**Source document**

My First 130 Women: What I’ve Learned

Reef

The more women I go through, the more I see they’re all the same

As I approach the big 4-0 in the coming years, I look back on half a lifetime of relationships and sex with women and what it has taught me about them. It has been a quest to find out what every man wants to know about women – what makes them tick. Those experiences are the fuel for the Truth About Women half of this blog. I started keeping a list of women I had sexual relations with about 10 years ago when the list of names of my conquests started getting too big for me to remember. At that time, as an attractive but clueless guy, my count was about 30.

**Available data**

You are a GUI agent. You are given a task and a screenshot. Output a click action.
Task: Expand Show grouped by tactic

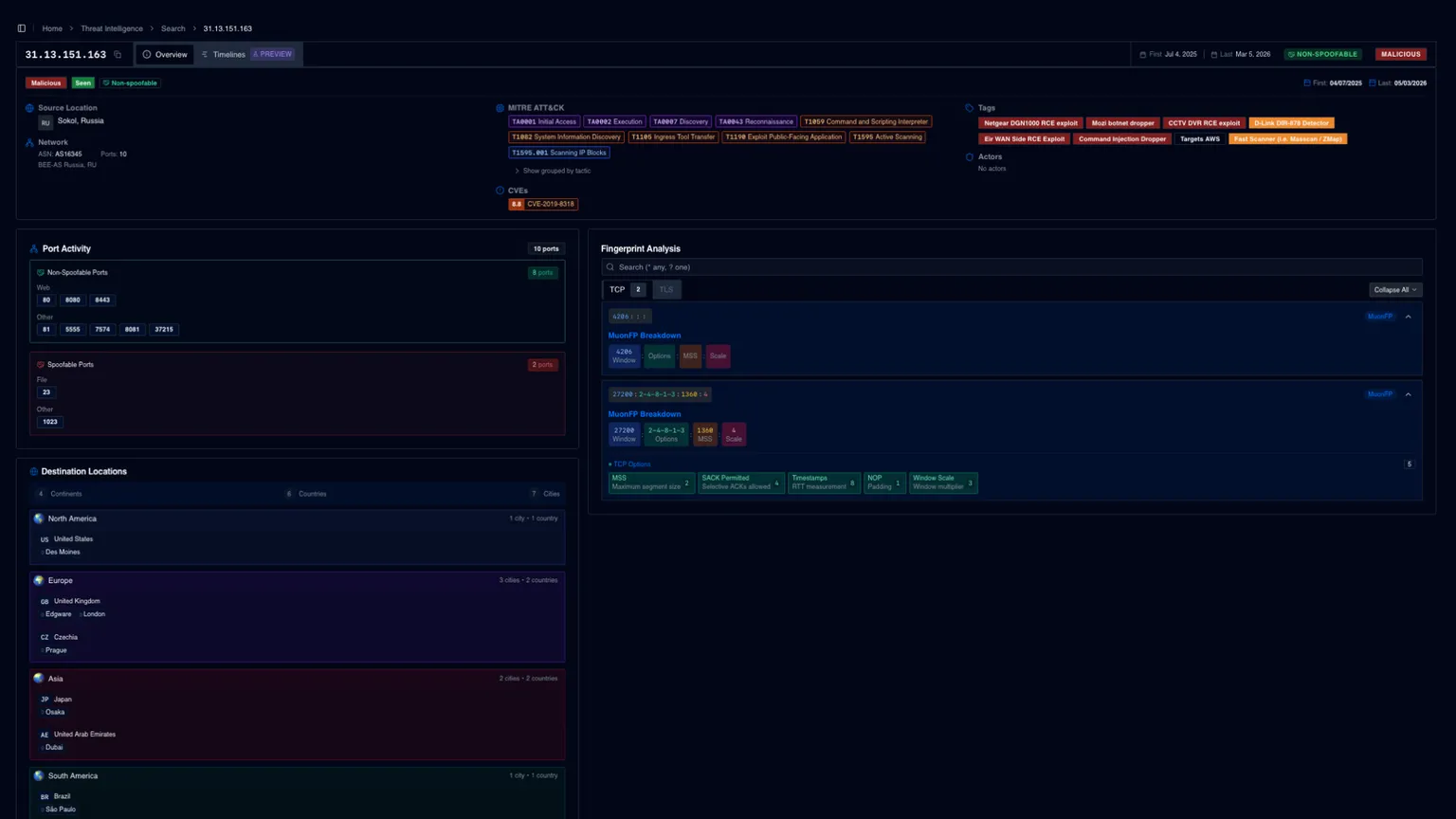555,171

**Task set**
a: In the blog post, about how large was the writer's count when the list was started roughly 10 years earlier?
b: Write out the part of the blog post from "My First 130" to "was about 30.".

**Solutions below**
a: About 30.

b:
My First 130 Women: What I’ve Learned

Reef

The more women I go through, the more I see they’re all the same

As I approach the big 4-0 in the coming years, I look back on half a lifetime of relationships and sex with women and what it has taught me about them. It has been a quest to find out what every man wants to know about women – what makes them tick. Those experiences are the fuel for the Truth About Women half of this blog. I started keeping a list of women I had sexual relations with about 10 years ago when the list of names of my conquests started getting too big for me to remember. At that time, as an attractive but clueless guy, my count was about 30.